- **Your instructions**
From the entries below, return only the lines starting at the one that contains "Where should I click to: Expand" and ending at the one that contains "Expand the Teams chevron arrow", exactly as they stand.

[Collected data entries]
....

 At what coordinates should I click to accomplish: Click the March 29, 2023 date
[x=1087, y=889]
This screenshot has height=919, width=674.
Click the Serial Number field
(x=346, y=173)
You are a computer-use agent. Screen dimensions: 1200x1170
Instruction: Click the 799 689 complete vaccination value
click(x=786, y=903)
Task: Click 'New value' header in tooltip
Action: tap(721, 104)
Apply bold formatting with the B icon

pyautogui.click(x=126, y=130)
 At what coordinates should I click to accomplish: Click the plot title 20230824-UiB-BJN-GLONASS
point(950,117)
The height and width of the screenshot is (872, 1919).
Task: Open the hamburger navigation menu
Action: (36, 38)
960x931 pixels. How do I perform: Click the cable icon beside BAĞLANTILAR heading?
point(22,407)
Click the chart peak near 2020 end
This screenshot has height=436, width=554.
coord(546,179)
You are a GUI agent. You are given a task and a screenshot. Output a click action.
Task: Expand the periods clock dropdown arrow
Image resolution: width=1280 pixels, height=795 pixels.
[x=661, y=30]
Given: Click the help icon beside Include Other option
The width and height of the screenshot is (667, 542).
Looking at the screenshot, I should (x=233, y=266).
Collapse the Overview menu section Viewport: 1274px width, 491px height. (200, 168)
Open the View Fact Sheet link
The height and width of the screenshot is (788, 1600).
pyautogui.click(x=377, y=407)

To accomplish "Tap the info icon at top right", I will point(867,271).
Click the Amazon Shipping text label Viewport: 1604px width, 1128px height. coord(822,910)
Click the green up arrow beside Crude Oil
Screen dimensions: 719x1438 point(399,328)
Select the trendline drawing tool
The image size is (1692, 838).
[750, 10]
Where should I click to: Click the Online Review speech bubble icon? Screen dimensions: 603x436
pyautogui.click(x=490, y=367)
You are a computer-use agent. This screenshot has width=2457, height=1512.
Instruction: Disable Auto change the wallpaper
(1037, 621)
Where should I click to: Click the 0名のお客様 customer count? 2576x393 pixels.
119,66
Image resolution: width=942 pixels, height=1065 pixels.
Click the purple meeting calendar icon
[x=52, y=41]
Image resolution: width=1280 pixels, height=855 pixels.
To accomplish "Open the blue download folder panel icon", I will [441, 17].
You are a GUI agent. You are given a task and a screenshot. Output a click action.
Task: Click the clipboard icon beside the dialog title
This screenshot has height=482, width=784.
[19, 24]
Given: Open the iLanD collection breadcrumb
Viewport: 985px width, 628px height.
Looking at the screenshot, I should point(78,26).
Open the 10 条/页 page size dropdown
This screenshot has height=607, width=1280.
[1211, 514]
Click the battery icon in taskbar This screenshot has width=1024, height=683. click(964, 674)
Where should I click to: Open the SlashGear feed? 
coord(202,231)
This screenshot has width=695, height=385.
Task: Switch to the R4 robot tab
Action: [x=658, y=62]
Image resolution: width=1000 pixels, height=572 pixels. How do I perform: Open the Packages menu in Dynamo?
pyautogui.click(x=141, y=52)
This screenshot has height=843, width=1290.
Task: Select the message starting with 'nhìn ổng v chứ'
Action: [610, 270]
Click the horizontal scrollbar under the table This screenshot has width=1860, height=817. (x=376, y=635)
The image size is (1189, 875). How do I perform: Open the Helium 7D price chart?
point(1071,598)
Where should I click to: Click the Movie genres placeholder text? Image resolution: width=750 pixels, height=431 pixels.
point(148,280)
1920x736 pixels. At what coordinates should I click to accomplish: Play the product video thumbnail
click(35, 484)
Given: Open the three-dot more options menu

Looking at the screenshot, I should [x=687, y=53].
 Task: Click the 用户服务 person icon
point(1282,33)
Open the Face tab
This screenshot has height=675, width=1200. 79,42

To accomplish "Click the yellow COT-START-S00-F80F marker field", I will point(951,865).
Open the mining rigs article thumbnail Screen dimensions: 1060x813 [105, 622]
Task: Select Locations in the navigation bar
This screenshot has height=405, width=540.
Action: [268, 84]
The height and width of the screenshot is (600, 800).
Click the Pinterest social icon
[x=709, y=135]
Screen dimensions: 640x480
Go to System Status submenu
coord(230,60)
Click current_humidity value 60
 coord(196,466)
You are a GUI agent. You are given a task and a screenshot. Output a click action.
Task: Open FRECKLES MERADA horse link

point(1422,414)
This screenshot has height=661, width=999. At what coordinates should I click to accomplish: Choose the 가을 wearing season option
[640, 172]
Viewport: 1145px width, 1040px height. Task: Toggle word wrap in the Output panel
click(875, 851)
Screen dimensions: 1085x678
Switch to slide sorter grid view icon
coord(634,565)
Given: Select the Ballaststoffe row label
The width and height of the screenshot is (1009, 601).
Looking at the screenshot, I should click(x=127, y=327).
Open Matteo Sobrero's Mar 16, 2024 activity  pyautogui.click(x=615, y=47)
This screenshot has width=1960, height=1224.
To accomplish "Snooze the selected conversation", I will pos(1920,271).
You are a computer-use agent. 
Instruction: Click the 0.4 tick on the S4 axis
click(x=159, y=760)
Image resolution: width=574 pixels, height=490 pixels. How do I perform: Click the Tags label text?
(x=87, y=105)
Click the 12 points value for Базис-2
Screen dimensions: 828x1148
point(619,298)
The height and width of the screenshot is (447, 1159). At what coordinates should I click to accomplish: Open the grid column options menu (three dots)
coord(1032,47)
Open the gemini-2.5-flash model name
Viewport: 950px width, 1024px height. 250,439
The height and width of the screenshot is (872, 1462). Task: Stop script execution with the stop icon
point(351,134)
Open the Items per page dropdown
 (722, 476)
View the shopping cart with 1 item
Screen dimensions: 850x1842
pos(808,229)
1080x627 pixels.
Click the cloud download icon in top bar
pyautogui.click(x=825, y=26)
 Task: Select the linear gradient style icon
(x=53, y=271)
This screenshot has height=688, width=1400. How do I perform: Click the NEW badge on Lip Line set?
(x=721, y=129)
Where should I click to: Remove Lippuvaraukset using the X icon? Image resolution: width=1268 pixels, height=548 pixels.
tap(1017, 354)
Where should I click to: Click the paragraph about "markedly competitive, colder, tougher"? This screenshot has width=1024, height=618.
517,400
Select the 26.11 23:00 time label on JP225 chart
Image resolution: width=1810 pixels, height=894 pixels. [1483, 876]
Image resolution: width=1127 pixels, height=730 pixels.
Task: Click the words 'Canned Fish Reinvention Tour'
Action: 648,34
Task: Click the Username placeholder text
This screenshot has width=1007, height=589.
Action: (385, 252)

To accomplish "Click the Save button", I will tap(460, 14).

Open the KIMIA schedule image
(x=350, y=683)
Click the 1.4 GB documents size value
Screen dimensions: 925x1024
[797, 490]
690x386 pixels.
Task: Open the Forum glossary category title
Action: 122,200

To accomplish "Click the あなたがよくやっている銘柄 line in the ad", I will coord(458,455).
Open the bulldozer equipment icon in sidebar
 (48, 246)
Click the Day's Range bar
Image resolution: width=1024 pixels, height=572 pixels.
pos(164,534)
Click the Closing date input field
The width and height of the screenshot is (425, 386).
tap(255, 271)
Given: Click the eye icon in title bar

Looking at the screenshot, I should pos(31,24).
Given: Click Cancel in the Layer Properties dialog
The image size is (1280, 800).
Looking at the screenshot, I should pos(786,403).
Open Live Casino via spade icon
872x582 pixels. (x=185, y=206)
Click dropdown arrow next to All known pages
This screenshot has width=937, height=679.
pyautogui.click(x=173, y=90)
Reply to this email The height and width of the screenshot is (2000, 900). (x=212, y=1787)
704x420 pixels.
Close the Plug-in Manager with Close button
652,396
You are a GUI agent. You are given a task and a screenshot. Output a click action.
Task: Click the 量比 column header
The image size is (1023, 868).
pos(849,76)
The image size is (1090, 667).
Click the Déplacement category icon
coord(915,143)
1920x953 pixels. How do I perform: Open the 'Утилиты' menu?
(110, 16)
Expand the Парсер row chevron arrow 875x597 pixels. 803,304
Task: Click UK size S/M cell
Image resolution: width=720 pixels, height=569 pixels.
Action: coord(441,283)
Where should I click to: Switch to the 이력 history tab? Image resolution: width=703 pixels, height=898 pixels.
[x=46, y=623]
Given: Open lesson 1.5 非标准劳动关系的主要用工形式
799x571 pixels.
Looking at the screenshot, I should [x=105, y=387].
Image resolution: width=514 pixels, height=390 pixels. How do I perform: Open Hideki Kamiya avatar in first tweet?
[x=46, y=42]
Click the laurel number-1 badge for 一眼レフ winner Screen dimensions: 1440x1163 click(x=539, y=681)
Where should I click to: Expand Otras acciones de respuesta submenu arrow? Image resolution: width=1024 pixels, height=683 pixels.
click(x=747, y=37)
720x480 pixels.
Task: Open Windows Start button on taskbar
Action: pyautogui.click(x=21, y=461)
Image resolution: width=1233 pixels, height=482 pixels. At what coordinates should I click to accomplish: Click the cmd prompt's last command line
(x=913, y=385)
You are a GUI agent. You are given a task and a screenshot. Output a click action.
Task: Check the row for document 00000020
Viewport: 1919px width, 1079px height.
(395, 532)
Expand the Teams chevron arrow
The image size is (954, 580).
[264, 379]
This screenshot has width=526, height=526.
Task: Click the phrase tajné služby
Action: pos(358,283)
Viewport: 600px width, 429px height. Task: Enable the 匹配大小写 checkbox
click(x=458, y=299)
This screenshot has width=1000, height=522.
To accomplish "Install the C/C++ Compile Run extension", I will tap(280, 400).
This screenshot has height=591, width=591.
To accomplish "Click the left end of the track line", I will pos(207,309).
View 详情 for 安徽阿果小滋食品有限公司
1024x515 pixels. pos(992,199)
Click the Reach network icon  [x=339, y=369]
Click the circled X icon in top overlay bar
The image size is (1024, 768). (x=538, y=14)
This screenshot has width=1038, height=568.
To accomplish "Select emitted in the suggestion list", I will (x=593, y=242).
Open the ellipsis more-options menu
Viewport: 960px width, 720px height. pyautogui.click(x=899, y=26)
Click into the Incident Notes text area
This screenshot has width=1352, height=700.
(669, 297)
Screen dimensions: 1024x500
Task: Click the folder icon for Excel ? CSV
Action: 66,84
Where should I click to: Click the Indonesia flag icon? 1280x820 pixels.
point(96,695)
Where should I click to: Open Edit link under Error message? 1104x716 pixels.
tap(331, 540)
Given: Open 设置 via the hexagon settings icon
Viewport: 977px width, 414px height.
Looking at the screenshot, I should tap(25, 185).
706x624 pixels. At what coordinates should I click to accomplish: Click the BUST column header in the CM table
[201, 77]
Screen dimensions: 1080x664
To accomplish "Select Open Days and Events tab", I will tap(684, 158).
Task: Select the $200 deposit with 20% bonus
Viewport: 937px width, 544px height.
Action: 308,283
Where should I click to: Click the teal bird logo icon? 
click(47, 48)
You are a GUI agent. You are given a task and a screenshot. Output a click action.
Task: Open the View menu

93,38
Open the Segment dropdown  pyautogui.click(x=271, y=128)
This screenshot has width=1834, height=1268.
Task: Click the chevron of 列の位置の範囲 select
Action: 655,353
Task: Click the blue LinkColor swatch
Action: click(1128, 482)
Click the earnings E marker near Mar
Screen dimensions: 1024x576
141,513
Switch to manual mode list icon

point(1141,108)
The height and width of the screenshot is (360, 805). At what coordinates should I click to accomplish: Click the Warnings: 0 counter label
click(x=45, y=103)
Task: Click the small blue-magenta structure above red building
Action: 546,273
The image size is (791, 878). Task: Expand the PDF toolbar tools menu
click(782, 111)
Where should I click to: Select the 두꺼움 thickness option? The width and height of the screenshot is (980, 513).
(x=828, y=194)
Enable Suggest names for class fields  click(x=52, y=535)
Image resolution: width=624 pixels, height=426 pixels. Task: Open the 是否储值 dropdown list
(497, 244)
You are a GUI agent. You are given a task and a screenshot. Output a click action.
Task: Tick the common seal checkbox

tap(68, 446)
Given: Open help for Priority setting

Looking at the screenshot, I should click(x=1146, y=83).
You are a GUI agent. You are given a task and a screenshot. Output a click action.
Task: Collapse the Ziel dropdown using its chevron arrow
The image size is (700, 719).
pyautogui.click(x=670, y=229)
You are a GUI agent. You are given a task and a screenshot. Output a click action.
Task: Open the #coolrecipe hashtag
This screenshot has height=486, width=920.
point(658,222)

....

- **Solution to the problem**
Where should I click to: Expand Otras acciones de respuesta submenu arrow? Image resolution: width=1024 pixels, height=683 pixels.
click(x=747, y=37)
720x480 pixels.
Task: Open Windows Start button on taskbar
Action: pyautogui.click(x=21, y=461)
Image resolution: width=1233 pixels, height=482 pixels. At what coordinates should I click to accomplish: Click the cmd prompt's last command line
(x=913, y=385)
You are a GUI agent. You are given a task and a screenshot. Output a click action.
Task: Check the row for document 00000020
Viewport: 1919px width, 1079px height.
(395, 532)
Expand the Teams chevron arrow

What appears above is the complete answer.